## Start Stored rows

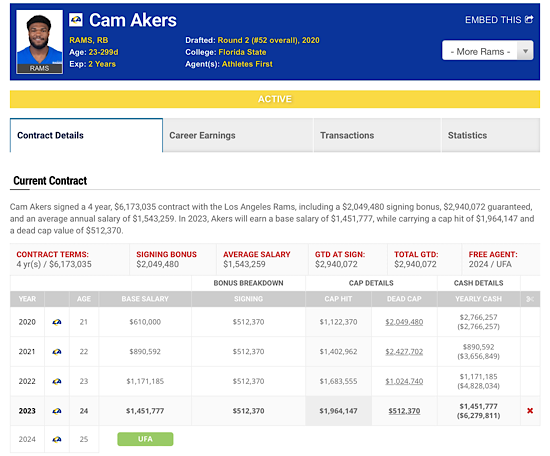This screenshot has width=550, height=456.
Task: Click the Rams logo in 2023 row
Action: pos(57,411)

## End Stored rows
## Start Stored rows

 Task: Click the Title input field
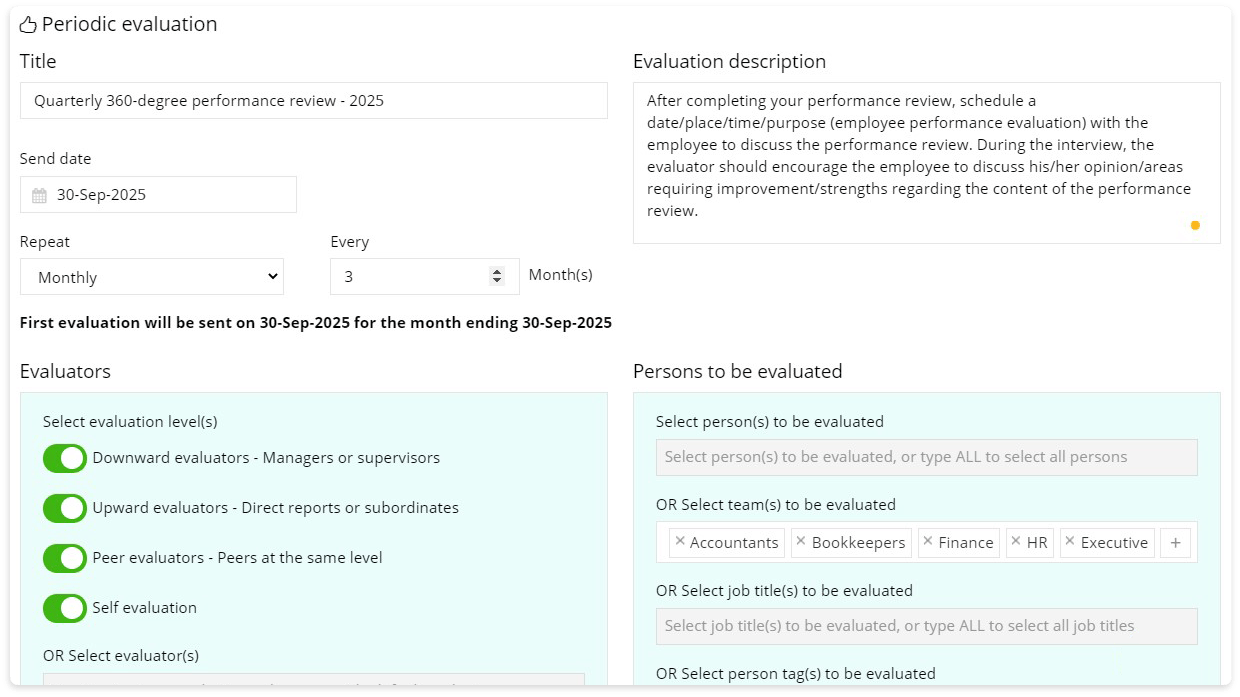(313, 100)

## End Stored rows
## Start Stored rows

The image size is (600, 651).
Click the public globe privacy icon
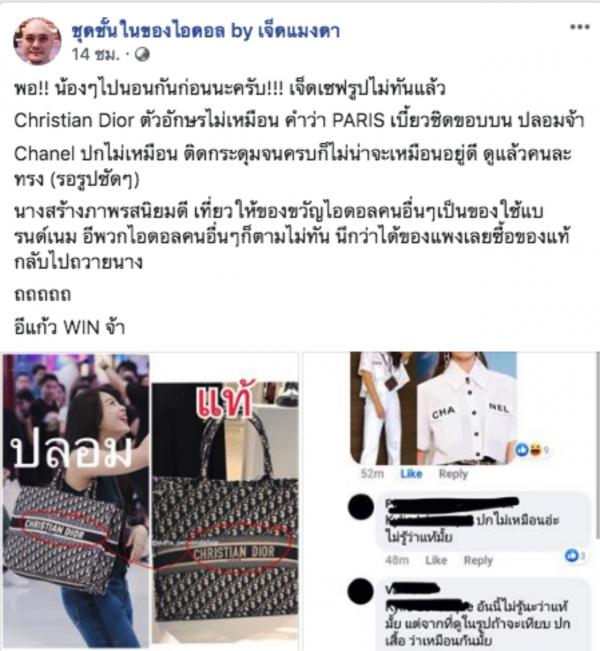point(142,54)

## End Stored rows

The task: Which lines in the rows above contain the word "Click", counting case? Copy each such line in full.

Task response:
Task: Click the Rams logo in 2023 row
 Task: Click the Title input field
Click the public globe privacy icon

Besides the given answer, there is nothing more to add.